Report: Teacher Protests Fueled School Funding Surge in States Hit Hard by Recession
Last year’s wave of teacher protests contributed to school funding increases in states where lawmakers had made deep cuts to education spending during the recession, according to a new report. Despite the gains, however, school funding in those states lags behind pre-recession levels.
Teacher activism contributed to school funding hikes last year in Arizona, North Carolina, Oklahoma, and West Virginia, according to a report released Wednesday by the Center on Budget and Policy Priorities, a left-leaning think tank. During the most recent recession, lawmakers in each of the states made substantial cuts to “formula” education funding, the primary source of state revenue for schools that accounts for an average of 47 percent of total school revenue.
Despite the new spending, however, researchers found that state formula funding remains below 2008 levels in each of the states. In Oklahoma, for example, lawmakers increased per-student formula funding by 19 percent following last year’s teacher walkout. However, state formula education funding remains 15 percent below 2008 levels.
While the bulk of new money in Oklahoma went to raising teacher salaries, little went to fund general school operations, said David Blatt, executive director of the Oklahoma Policy Institute, a Tulsa-based think tank.
“Our lawmakers still have important work to do, and our teachers, parents, school officials, and community leaders will need to remain engaged to make sure they do it,” Blatt said on a call with reporters.
Between 2008 and 2017, lawmakers in 12 states cut state funding by more than 8 percent. Teacher protests broke out in five of those states last year, and in four, lawmakers have since allocated more money to schools. In Kentucky, one state that experienced a protest over teacher pensions, state formula funding remained relatively flat. In Arizona, North Carolina, and West Virginia, lawmakers increased funding last year by 3 to 9 percent per student.
Despite the gains, lawmakers failed to provide new education spending in a way that’s sustainable in future years, said Michael Leachman, the Center’s senior director of state fiscal research. For example, in North Carolina, lawmakers increased school funding without raising new revenue to pay for it. Such strategies, Leachman said, put states at risk of future cuts.

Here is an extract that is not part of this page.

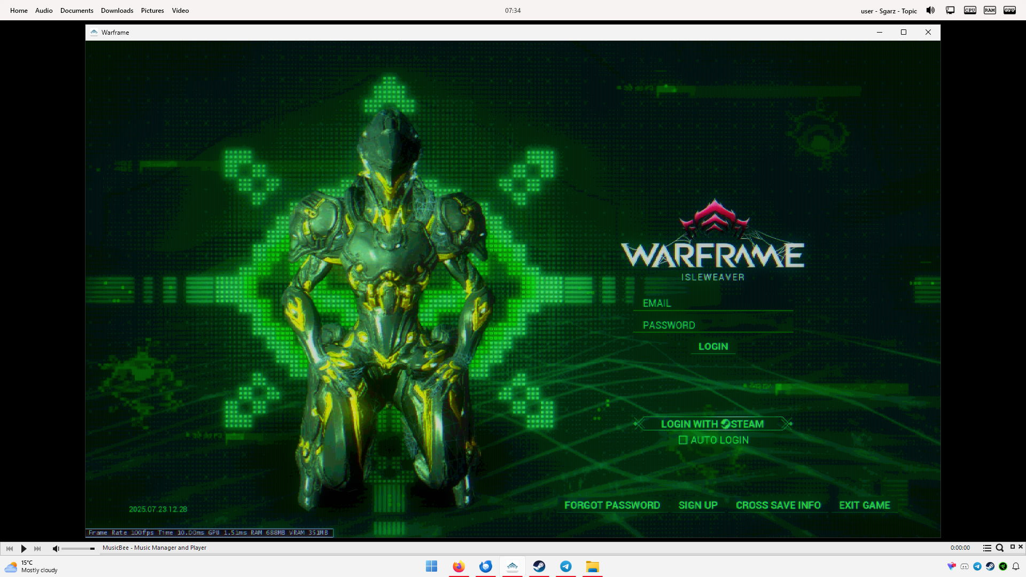Open the Downloads menu in top bar

coord(117,11)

Several states that didn’t experience teacher protests also boosted education funding last year after making significant cuts during the recession, but researchers found that those hikes were generally more modest.

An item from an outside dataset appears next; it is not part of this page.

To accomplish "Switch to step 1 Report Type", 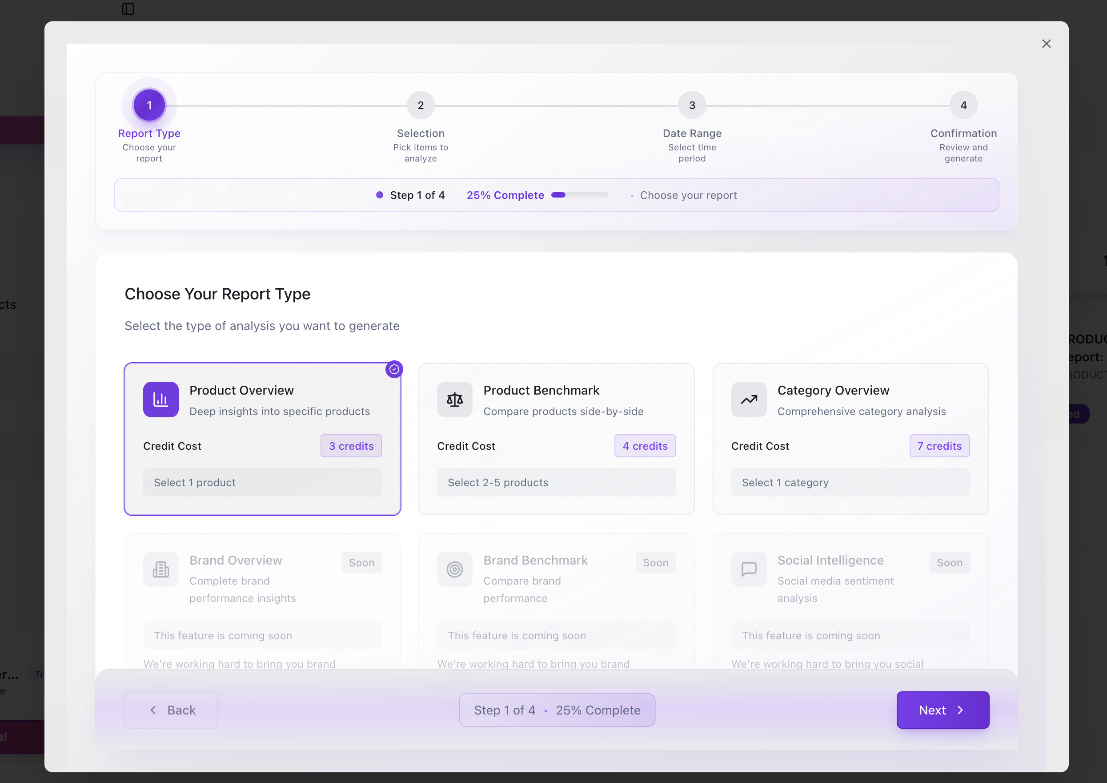I will click(x=149, y=105).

Much of the recent activism has focused on educator salaries, which were strained by recession-era budget cuts. After adjusting for inflation, average teacher salaries dropped in 42 states between 2010 and 2017.
On a national level, school funding since the recession has shifted away from states and toward local governments. Relying on the most recent Census Bureau data, from 2016, researchers found that average state funding was down $166 per student while local state funding was up by $161 per student. That year, schools in a majority of states received more in total state and local funding per student than they did before the recession, after adjusting for inflation.
While increases in local funding can help absorb the effects of state cuts, a heavier reliance on local governments raises equity concerns, Leachman said. That’s because the bulk of local school funding is generated through property taxes.
“Property wealth is highly unequal across school districts,” Leachman said. “It’s much easier to raise money for schools in Silicon Valley than it is to do so in a poorer community like Compton.”